| INSTRUCTIONS FOR THE TASK |
Each line of the data has to be retyped exactly as it is.

· · · · · · ·

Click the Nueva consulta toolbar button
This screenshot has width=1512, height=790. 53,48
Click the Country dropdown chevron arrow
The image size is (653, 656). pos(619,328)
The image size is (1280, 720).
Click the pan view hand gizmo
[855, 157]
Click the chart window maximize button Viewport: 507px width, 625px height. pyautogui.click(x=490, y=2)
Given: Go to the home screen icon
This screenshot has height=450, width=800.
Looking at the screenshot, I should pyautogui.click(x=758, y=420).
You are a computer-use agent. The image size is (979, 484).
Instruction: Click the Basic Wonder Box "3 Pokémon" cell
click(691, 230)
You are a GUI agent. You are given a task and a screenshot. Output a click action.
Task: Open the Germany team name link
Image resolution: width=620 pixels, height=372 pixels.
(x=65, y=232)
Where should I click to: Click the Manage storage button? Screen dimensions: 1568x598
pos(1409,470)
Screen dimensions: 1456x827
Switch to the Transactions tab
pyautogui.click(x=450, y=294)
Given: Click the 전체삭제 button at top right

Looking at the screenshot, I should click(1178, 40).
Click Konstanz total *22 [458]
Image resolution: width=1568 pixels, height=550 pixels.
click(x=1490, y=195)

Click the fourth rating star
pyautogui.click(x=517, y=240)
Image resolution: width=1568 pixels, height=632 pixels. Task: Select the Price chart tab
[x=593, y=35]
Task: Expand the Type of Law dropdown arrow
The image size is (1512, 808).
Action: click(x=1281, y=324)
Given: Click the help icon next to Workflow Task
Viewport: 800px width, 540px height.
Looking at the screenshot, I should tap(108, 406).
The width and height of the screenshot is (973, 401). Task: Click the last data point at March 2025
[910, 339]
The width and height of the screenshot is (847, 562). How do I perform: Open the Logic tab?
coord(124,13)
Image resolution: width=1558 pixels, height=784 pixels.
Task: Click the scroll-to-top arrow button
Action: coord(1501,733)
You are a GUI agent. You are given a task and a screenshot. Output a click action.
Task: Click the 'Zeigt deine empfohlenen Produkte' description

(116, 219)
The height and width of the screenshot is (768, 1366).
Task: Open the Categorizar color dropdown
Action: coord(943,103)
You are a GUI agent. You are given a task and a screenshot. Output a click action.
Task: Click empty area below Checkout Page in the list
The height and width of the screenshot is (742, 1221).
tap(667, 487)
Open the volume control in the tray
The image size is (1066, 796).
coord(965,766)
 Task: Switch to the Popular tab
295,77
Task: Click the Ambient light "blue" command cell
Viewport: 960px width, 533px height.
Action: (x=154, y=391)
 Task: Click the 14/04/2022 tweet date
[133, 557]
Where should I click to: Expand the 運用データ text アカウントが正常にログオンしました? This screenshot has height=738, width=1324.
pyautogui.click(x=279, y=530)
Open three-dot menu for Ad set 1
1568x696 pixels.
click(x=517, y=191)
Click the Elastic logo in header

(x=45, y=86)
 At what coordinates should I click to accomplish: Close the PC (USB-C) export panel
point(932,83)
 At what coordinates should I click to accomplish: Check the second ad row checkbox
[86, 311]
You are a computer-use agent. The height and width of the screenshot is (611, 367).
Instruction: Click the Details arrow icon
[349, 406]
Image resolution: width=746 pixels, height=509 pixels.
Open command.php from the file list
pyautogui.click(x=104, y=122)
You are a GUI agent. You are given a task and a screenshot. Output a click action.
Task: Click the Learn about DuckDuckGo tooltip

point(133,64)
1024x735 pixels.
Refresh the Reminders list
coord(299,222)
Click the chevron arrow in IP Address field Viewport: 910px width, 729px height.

· · · · · · ·

| SOLUTION FOR THIS EXERCISE |
Click the Nueva consulta toolbar button
This screenshot has width=1512, height=790. 53,48
Click the Country dropdown chevron arrow
The image size is (653, 656). pos(619,328)
The image size is (1280, 720).
Click the pan view hand gizmo
[855, 157]
Click the chart window maximize button Viewport: 507px width, 625px height. pyautogui.click(x=490, y=2)
Given: Go to the home screen icon
This screenshot has height=450, width=800.
Looking at the screenshot, I should pyautogui.click(x=758, y=420).
You are a computer-use agent. The image size is (979, 484).
Instruction: Click the Basic Wonder Box "3 Pokémon" cell
click(691, 230)
You are a GUI agent. You are given a task and a screenshot. Output a click action.
Task: Open the Germany team name link
Image resolution: width=620 pixels, height=372 pixels.
(x=65, y=232)
Where should I click to: Click the Manage storage button? Screen dimensions: 1568x598
pos(1409,470)
Screen dimensions: 1456x827
Switch to the Transactions tab
pyautogui.click(x=450, y=294)
Given: Click the 전체삭제 button at top right

Looking at the screenshot, I should click(1178, 40).
Click Konstanz total *22 [458]
Image resolution: width=1568 pixels, height=550 pixels.
click(x=1490, y=195)

Click the fourth rating star
pyautogui.click(x=517, y=240)
Image resolution: width=1568 pixels, height=632 pixels. Task: Select the Price chart tab
[x=593, y=35]
Task: Expand the Type of Law dropdown arrow
The image size is (1512, 808).
Action: click(x=1281, y=324)
Given: Click the help icon next to Workflow Task
Viewport: 800px width, 540px height.
Looking at the screenshot, I should tap(108, 406).
The width and height of the screenshot is (973, 401). Task: Click the last data point at March 2025
[910, 339]
The width and height of the screenshot is (847, 562). How do I perform: Open the Logic tab?
coord(124,13)
Image resolution: width=1558 pixels, height=784 pixels.
Task: Click the scroll-to-top arrow button
Action: coord(1501,733)
You are a GUI agent. You are given a task and a screenshot. Output a click action.
Task: Click the 'Zeigt deine empfohlenen Produkte' description

(116, 219)
The height and width of the screenshot is (768, 1366).
Task: Open the Categorizar color dropdown
Action: coord(943,103)
You are a GUI agent. You are given a task and a screenshot. Output a click action.
Task: Click empty area below Checkout Page in the list
The height and width of the screenshot is (742, 1221).
tap(667, 487)
Open the volume control in the tray
The image size is (1066, 796).
coord(965,766)
 Task: Switch to the Popular tab
295,77
Task: Click the Ambient light "blue" command cell
Viewport: 960px width, 533px height.
Action: (x=154, y=391)
 Task: Click the 14/04/2022 tweet date
[133, 557]
Where should I click to: Expand the 運用データ text アカウントが正常にログオンしました? This screenshot has height=738, width=1324.
pyautogui.click(x=279, y=530)
Open three-dot menu for Ad set 1
1568x696 pixels.
click(x=517, y=191)
Click the Elastic logo in header

(x=45, y=86)
 At what coordinates should I click to accomplish: Close the PC (USB-C) export panel
point(932,83)
 At what coordinates should I click to accomplish: Check the second ad row checkbox
[86, 311]
You are a computer-use agent. The height and width of the screenshot is (611, 367).
Instruction: Click the Details arrow icon
[349, 406]
Image resolution: width=746 pixels, height=509 pixels.
Open command.php from the file list
pyautogui.click(x=104, y=122)
You are a GUI agent. You are given a task and a screenshot. Output a click action.
Task: Click the Learn about DuckDuckGo tooltip

point(133,64)
1024x735 pixels.
Refresh the Reminders list
coord(299,222)
Click the chevron arrow in IP Address field Viewport: 910px width, 729px height.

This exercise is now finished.